Isomerases are a class of enzymes that play a crucial role in cellular metabolism by catalyzing the interconversion of isomers, molecules with the same chemical formula but different structures. Isomerases are involved in a wide range of biological processes, including DNA replication, protein folding, and carbohydrate metabolism. Because of their fundamental role in cellular function, isomerases have become a promising target for drug development.
According to a report by Market Research Future, the global isomerase market is expected to grow at a CAGR of 13.85% during the forecast period 2019-2025. The increasing prevalence of chronic diseases such as cancer, diabetes, and cardiovascular diseases has led to a growing demand for novel therapies targeting isomerases.
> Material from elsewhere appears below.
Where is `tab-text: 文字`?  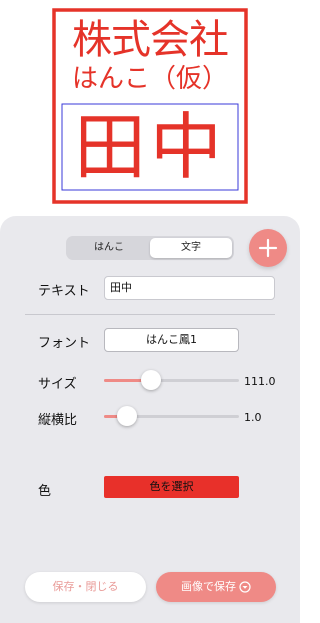 tab-text: 文字 is located at coordinates (191, 248).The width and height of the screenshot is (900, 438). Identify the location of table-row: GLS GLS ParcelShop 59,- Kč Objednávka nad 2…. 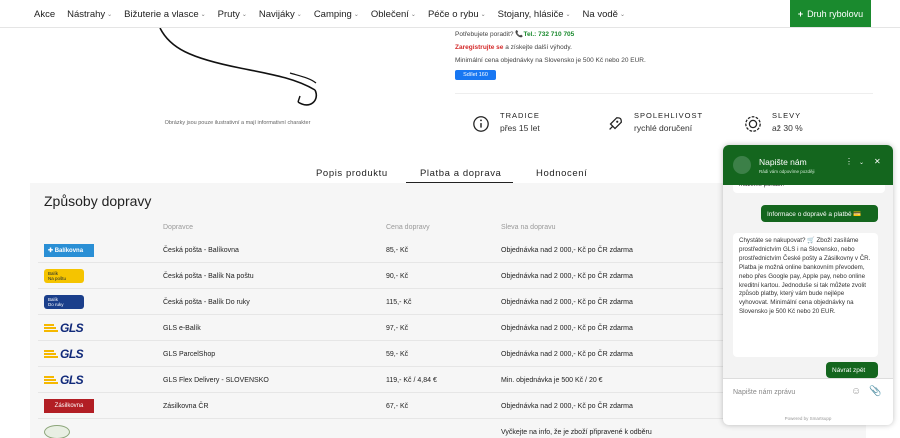
(383, 354).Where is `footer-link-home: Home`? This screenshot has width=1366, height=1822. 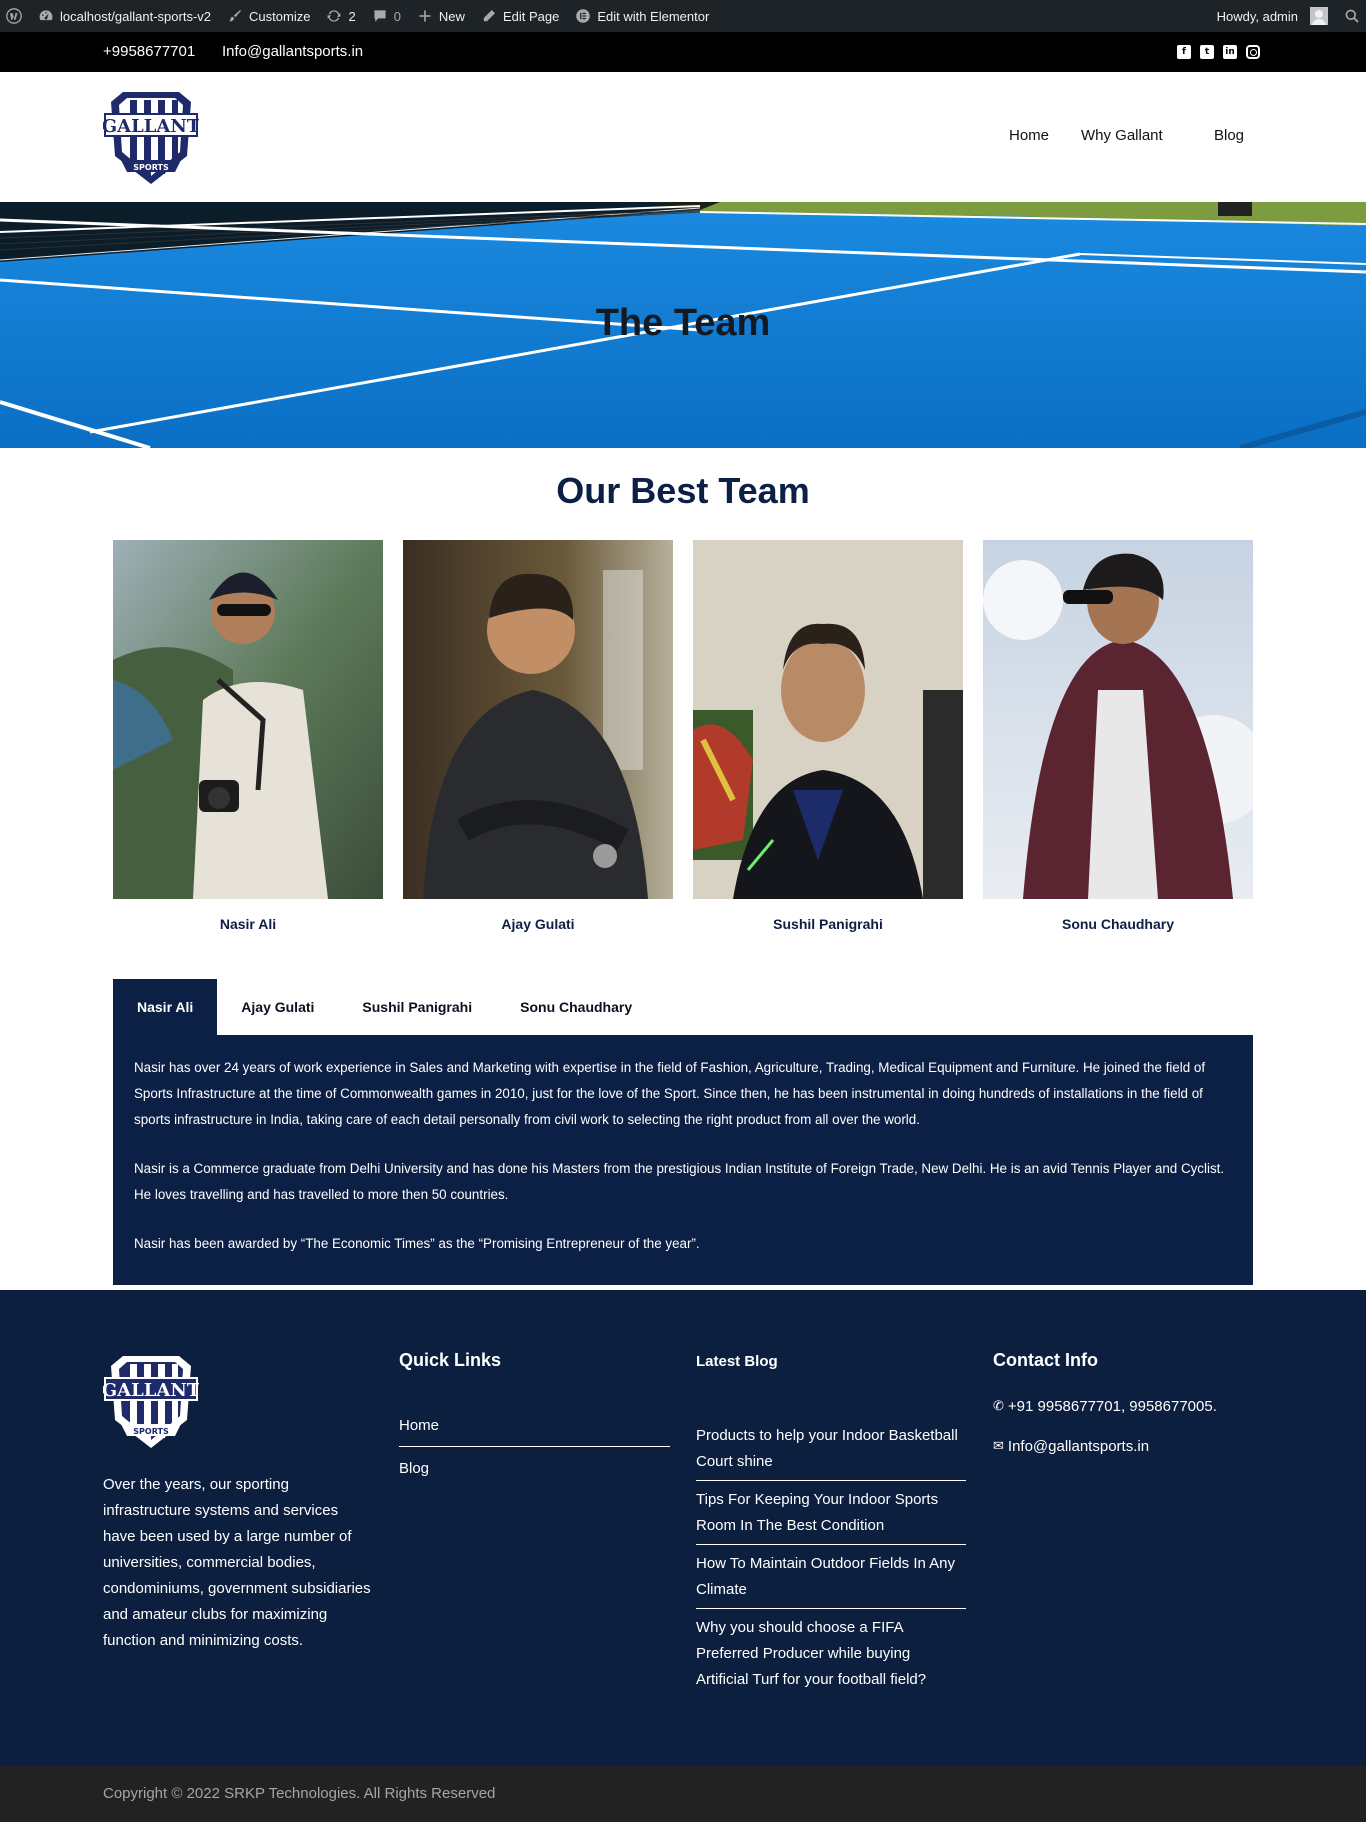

For example, isomerase inhibitors are being explored as a potential treatment for cancer, as they can inhibit the activity of enzymes involved in DNA replication and prevent the proliferation of cancer cells.
There are also several FDA-approved drugs that target isomerases, highlighting their potential in drug development. For instance, nevirapine, a non-nucleoside reverse transcriptase inhibitor (NNRTI), targets HIV-1 reverse transcriptase, an isomerase. Another example is Xyrem, a sodium oxybate drug that activates the isomerase GABA-B receptor and is used to treat narcolepsy.
Isomerases have also been studied extensively in the field of enzyme engineering, where the goal is to modify enzymes to improve their catalytic activity or stability for industrial and therapeutic applications. For example, researchers have engineered isomerases to produce high-value chemicals such as chiral agrochemicals, as well as to improve the efficacy of cancer drugs.
Despite their promise, there are also some challenges associated with targeting isomerases. For instance, isomerases are highly conserved across different species, making it challenging to develop drugs that selectively target human enzymes without affecting those of other organisms. Additionally, some isomerases are involved in multiple cellular functions, raising concerns about potential side effects of drugs targeting these enzymes.
In conclusion, isomerases represent a promising target for drug development due to their fundamental role in cellular function and involvement in a wide range of biological processes. While there are some challenges associated with targeting isomerases, advances in enzyme engineering and drug development have opened up new opportunities for the use of isomerases in therapeutic interventions. Further research in this area has the potential to lead to the development of innovative therapies for a range of chronic diseases.
Sources:
Market Research Future. (2021). Isomerase market research report: Forecast till 2025.
American Chemical Society. (2013). A new way to target enzymes: Scientists explore promising therapeutic target.
Krambeck, F. J., et al. (2019). Enzyme engineering beyond biocatalysis: Natural and engineered isomerases as catalysts for chemical transformations. ACS Catalysis, 9(9), 7702-7743. doi: 10.1021/acscatal.9b01322.